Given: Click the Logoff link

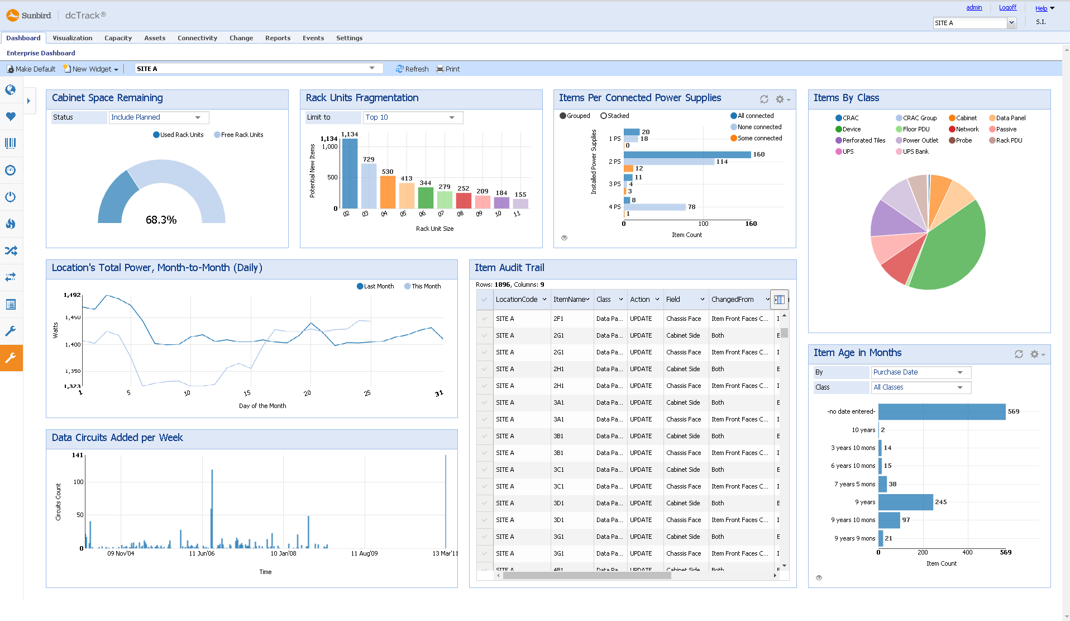Looking at the screenshot, I should click(x=1008, y=7).
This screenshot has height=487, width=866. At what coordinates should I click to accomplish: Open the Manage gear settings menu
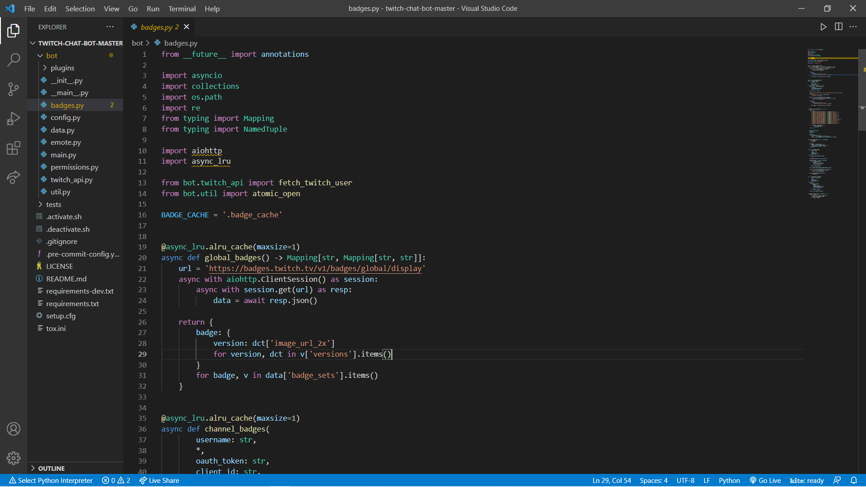tap(14, 458)
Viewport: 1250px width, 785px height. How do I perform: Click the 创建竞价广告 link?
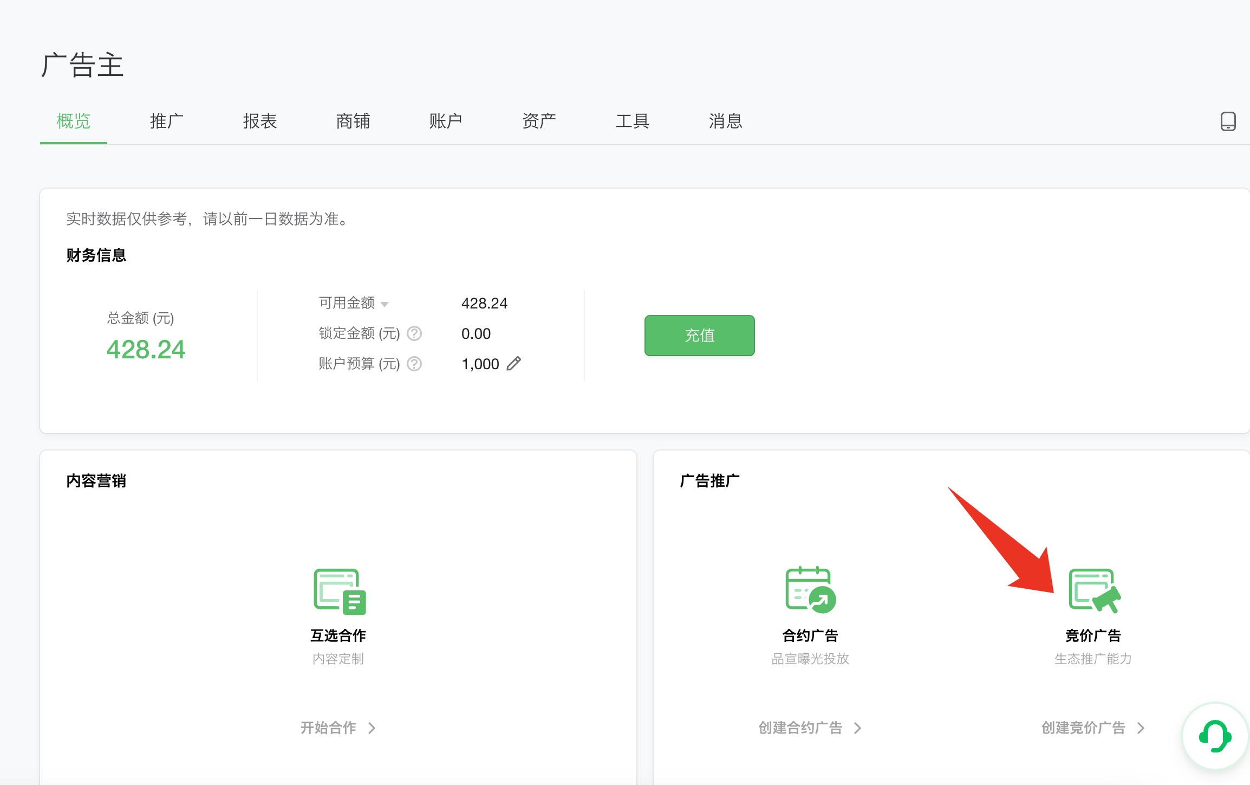pos(1083,728)
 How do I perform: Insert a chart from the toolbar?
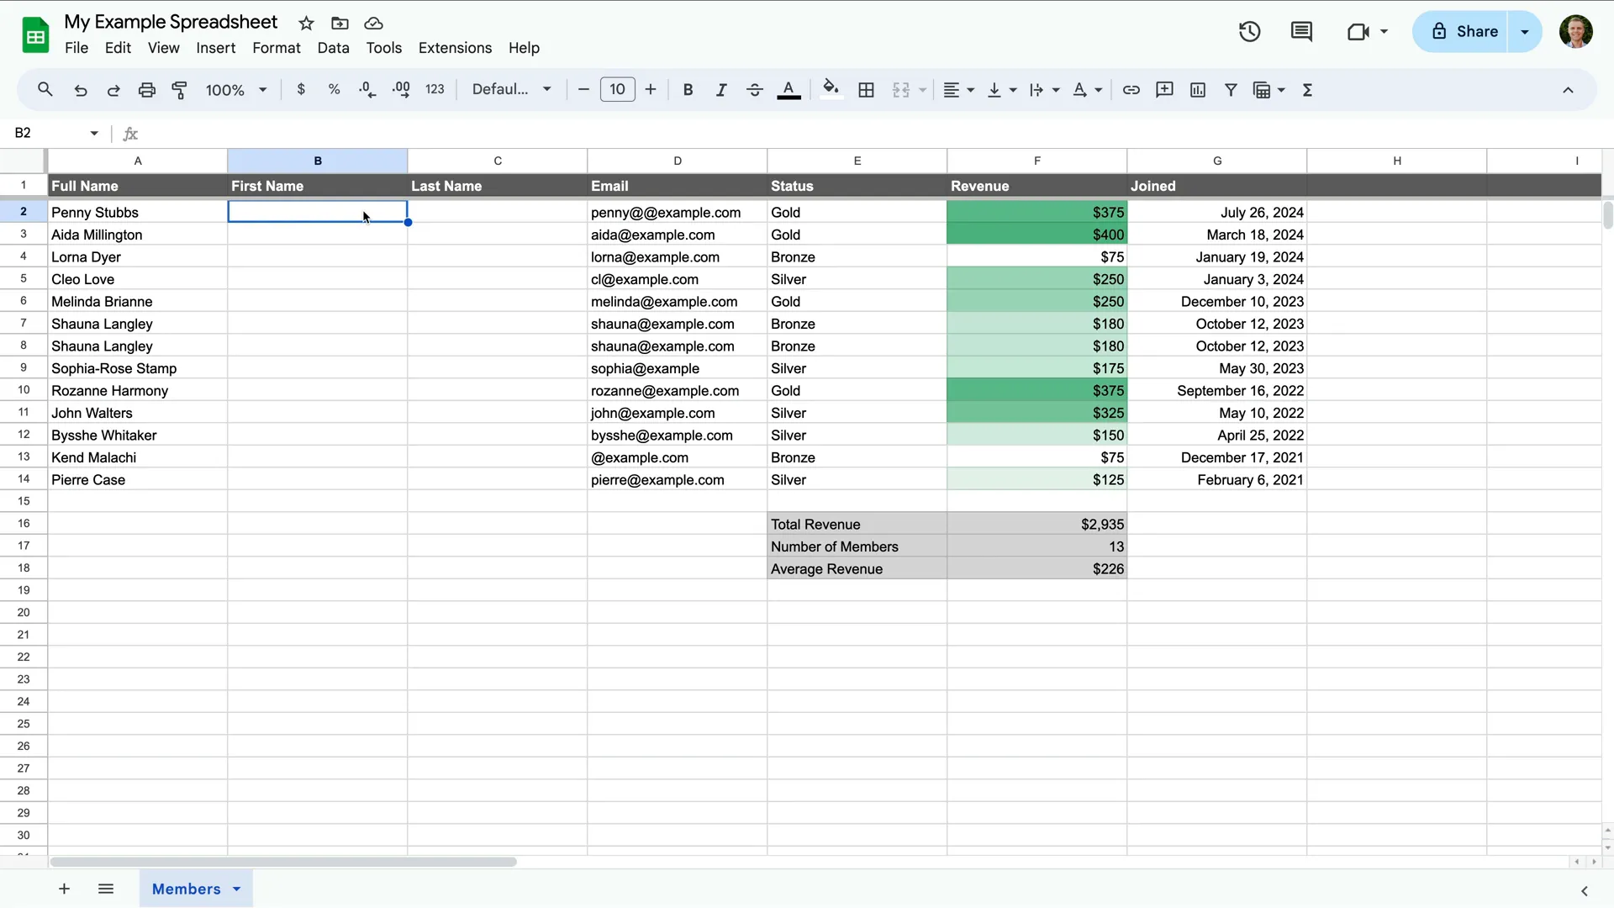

◇ ◇ ◇ ◇ ◇

_PROBLEM DESCRIPTION:_ Reproduce the lines from the line containing "Viewport: 1250px width, 785px" through the end of the records above, exactly and inclusively, omitting pictures.

_TASK RESPONSE:_
Viewport: 1250px width, 785px height. How do I perform: Click the 创建竞价广告 link?
pos(1083,728)
 How do I perform: Insert a chart from the toolbar?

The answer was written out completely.